# What you have to do:
Every line of the records below that has the word "agent" should be copied.

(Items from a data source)

□ □ □

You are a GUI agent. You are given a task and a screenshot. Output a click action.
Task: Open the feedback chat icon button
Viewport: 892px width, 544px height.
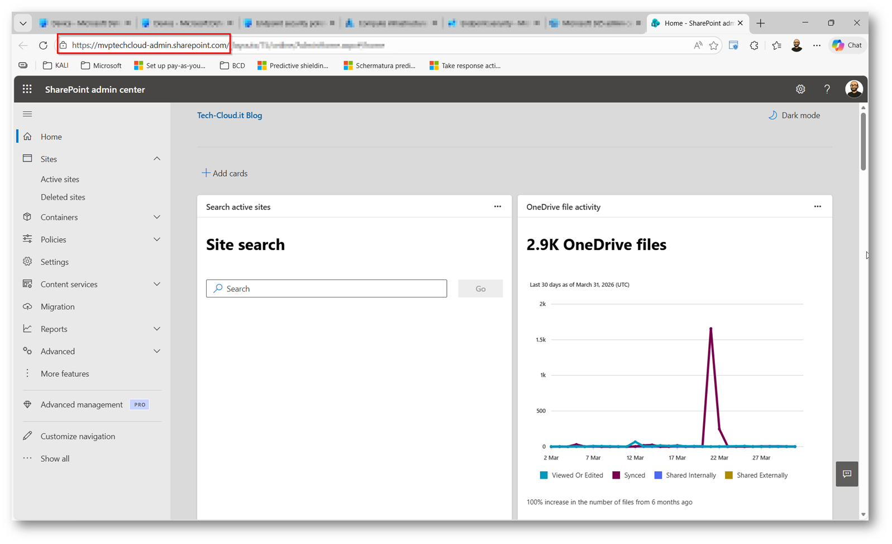click(847, 474)
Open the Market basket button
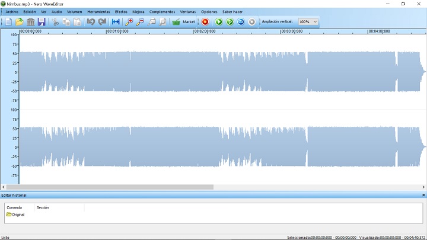Image resolution: width=427 pixels, height=240 pixels. pyautogui.click(x=183, y=22)
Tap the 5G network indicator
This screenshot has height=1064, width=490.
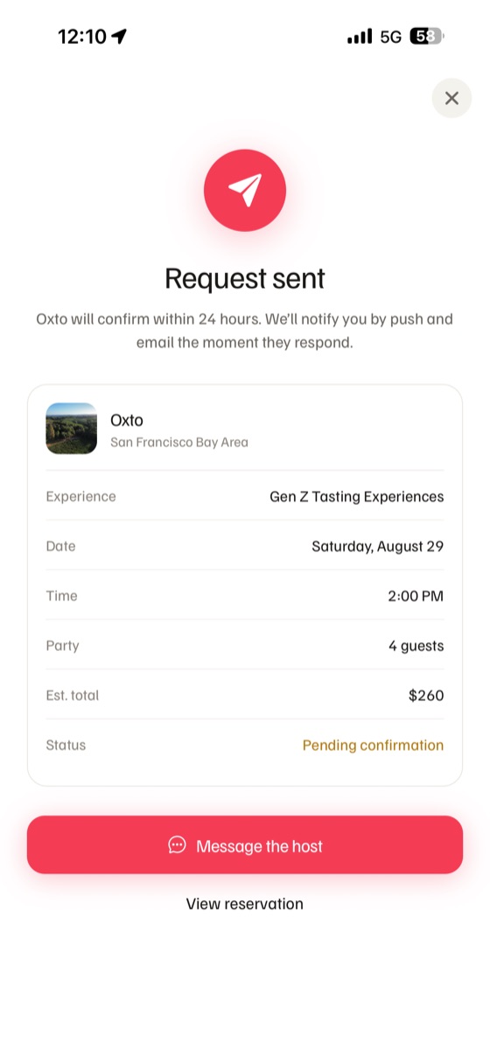(x=391, y=37)
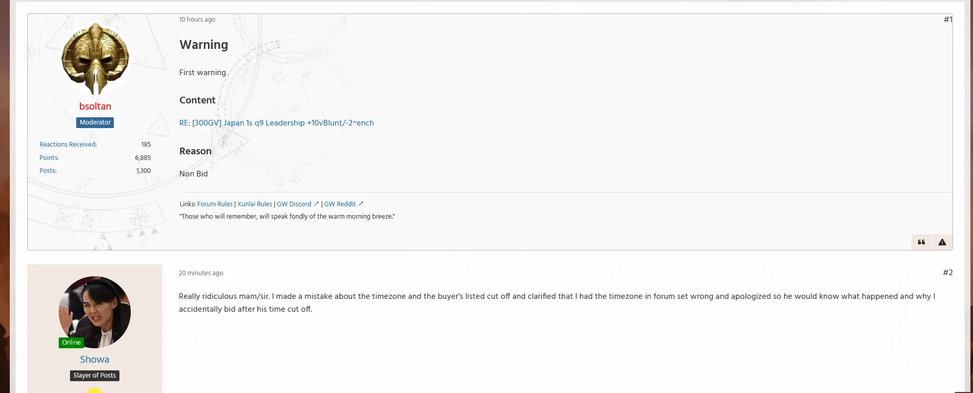
Task: Open the bsoltan username link
Action: 95,106
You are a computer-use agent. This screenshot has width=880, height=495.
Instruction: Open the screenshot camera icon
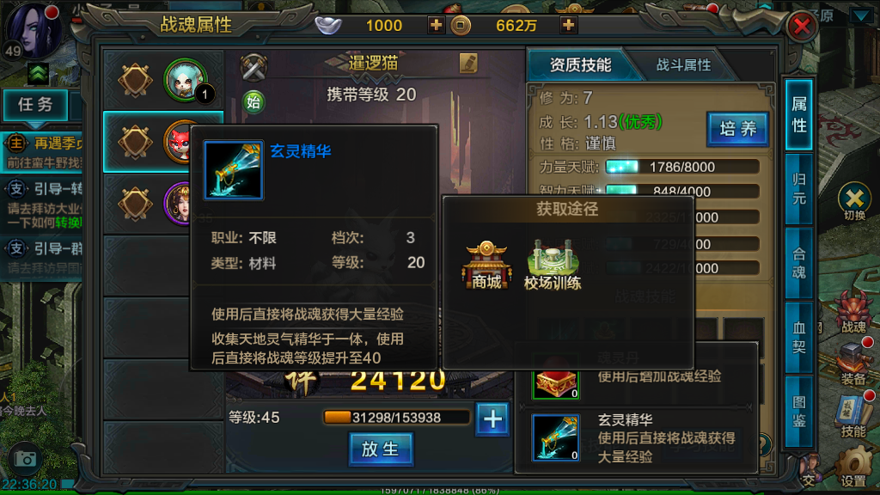coord(25,459)
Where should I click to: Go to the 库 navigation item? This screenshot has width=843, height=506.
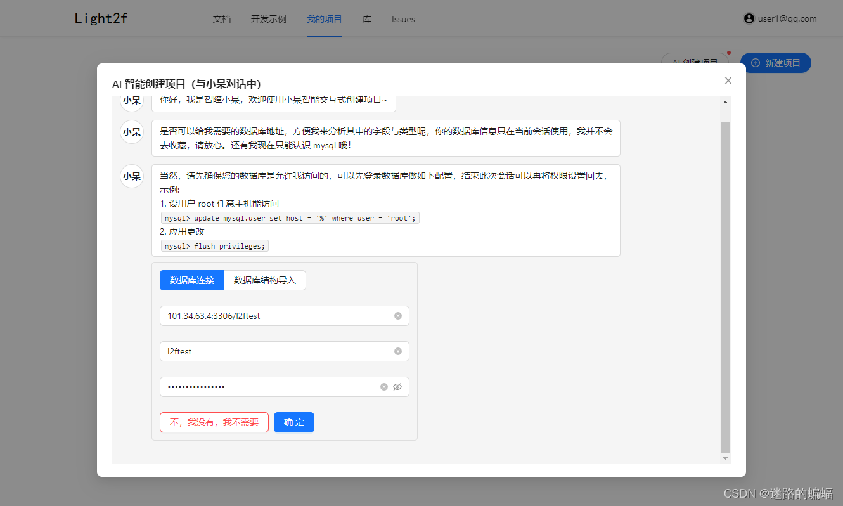coord(366,20)
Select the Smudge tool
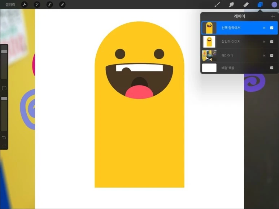 tap(231, 5)
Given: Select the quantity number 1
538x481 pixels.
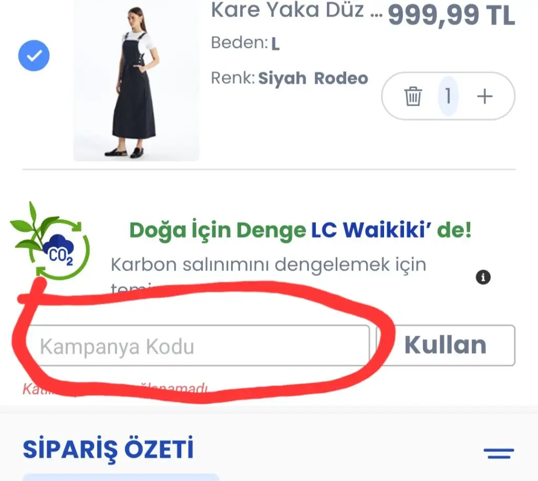Looking at the screenshot, I should (448, 96).
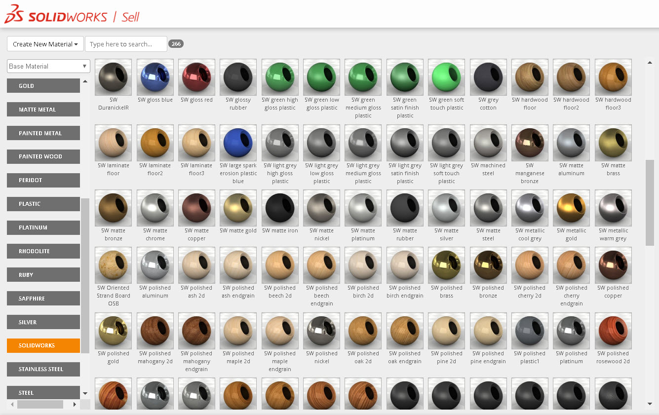The width and height of the screenshot is (659, 415).
Task: Click the material search input field
Action: [x=126, y=44]
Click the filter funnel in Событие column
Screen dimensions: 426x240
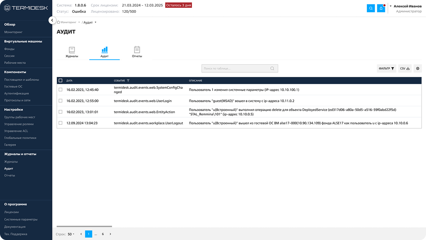pos(128,81)
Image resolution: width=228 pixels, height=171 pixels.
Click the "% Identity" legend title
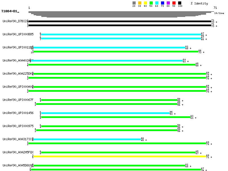click(199, 3)
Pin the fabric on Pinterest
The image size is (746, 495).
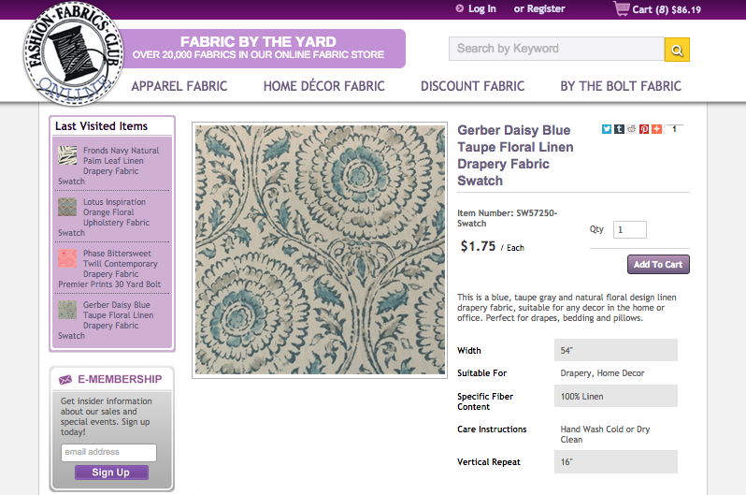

□ □ □

# Response below:
You are a GUI agent. You are given a task and a screenshot. Output a click action.
You are a computer-use agent. This screenshot has width=880, height=495.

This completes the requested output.